Unsupervised Hypergraph Feature Selection via a Novel Point-Weighting Framework and Low-Rank Representation
Gilani, Ammar, Amirmazlaghani, Maryam
Feature selection methods are widely used in order to solve the 'curse of dimensionality' problem. Many proposed feature selection frameworks, treat all data points equally; neglecting their different representation power and importance. In this paper, we propose an unsupervised hypergraph feature selection method via a novel point-weighting framework and low-rank representation that captures the importance of different data points. We introduce a novel soft hypergraph with low complexity to model data.
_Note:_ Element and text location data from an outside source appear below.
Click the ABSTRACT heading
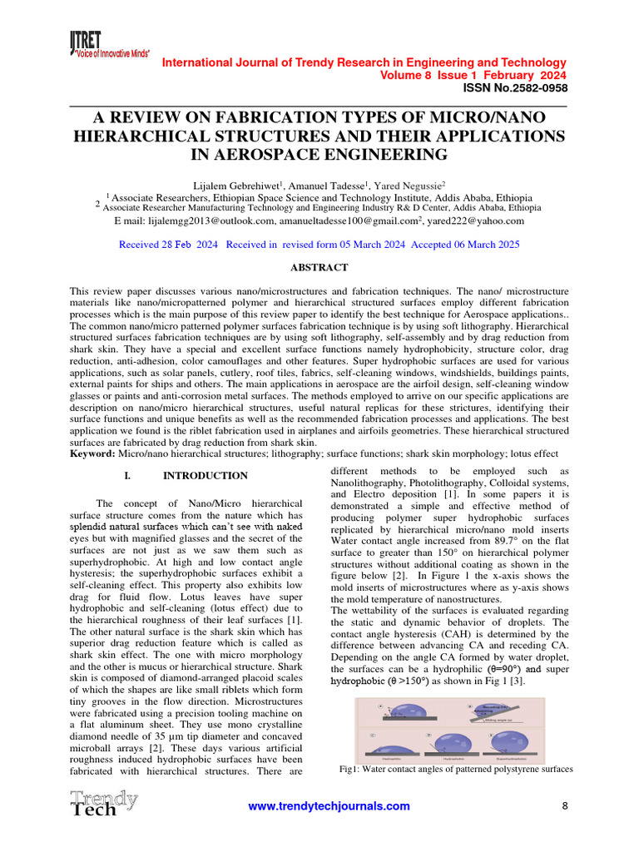319,268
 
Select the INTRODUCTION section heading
205,476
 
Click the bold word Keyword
92,454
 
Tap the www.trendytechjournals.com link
330,806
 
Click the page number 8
565,805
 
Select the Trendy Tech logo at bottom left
104,804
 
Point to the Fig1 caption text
457,770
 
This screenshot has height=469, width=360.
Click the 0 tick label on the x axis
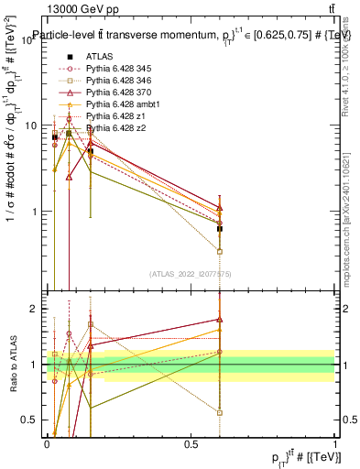point(47,443)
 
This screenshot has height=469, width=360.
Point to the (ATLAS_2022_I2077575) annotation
point(189,271)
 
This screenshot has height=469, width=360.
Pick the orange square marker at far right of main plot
point(220,251)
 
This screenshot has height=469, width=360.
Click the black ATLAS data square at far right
point(220,229)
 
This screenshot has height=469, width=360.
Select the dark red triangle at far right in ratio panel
point(220,320)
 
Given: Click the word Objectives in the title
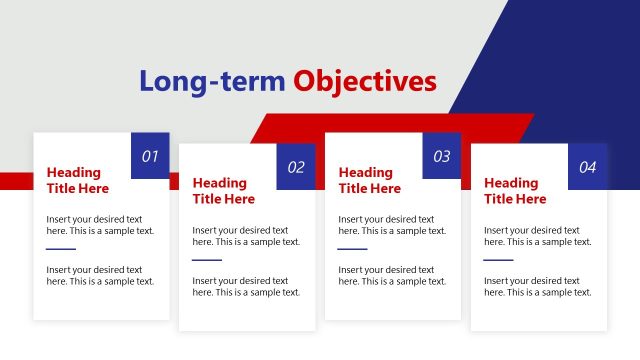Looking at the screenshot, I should (365, 81).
Then, we formulate the feature selection as an optimization problem to preserve local relationships and also global structure of data. Our approach for global structure preservation helps the framework overcome the problem of unavailability of data labels in unsupervised learning. The proposed feature selection method treats with different data points based on their importance in defining data structure and representation power. Moreover, since the robustness of feature selection methods against noise and outlier is of great importance, we adopt low-rank representation in our model. Also, we provide an efficient algorithm to solve the proposed optimization problem. The computational cost of the proposed algorithm is lower than many state-of-the-art methods which is of high importance in feature selection tasks. We conducted comprehensive experiments with various evaluation methods on different benchmark data sets. These experiments indicate significant improvement, compared with state-of-the-art feature selection methods.